%%

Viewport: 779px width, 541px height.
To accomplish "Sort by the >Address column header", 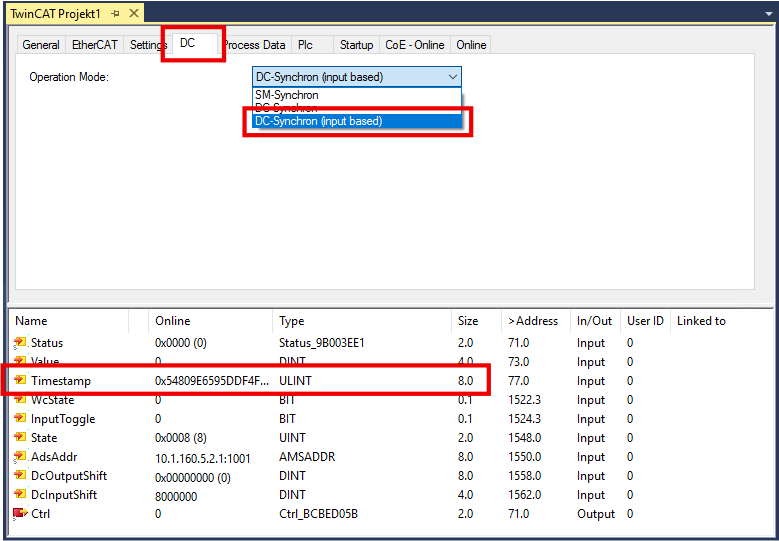I will [533, 321].
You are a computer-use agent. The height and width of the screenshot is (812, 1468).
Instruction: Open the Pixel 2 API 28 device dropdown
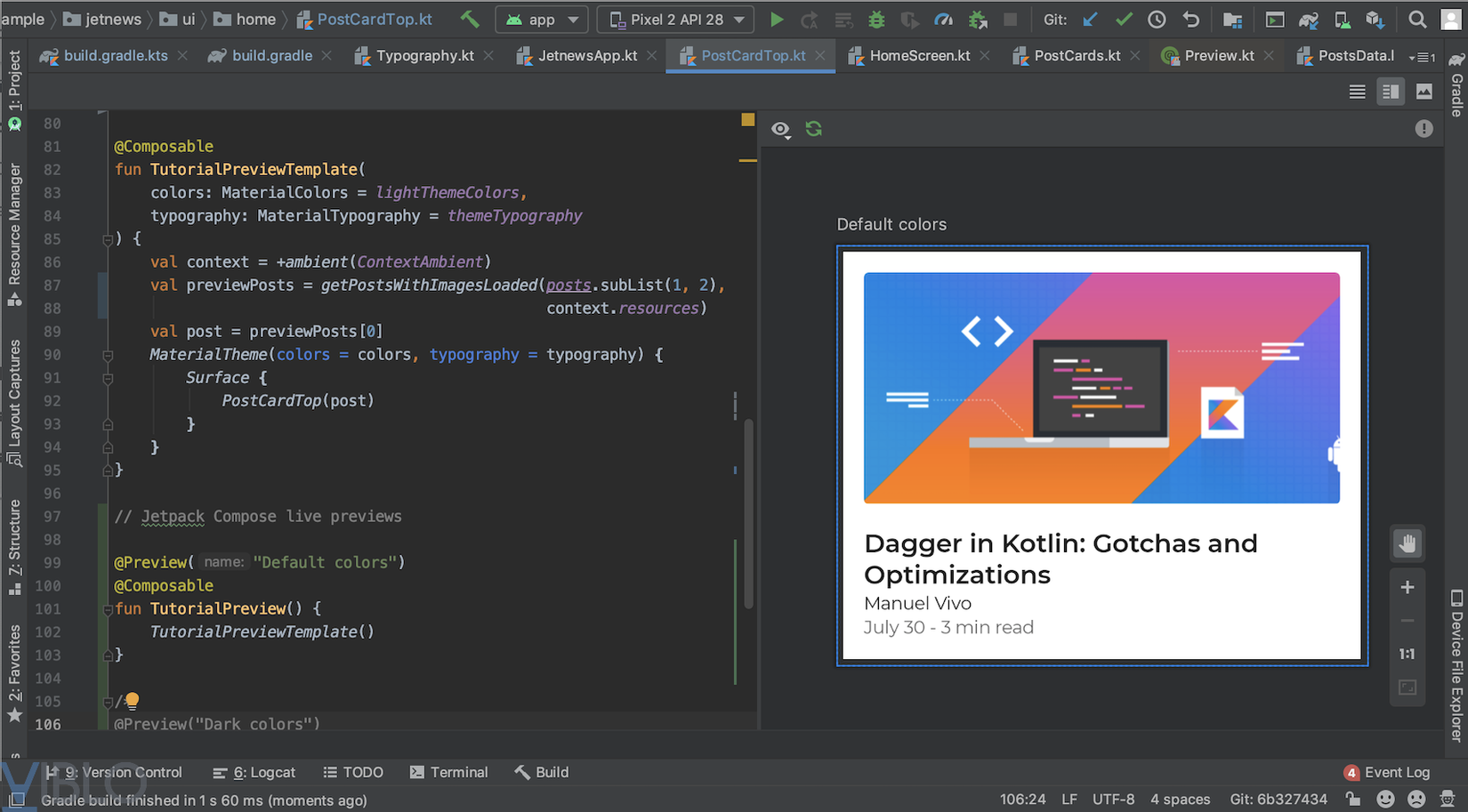click(x=676, y=20)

%%

All that is wanted is the number of lines in the records that include the string "height".

2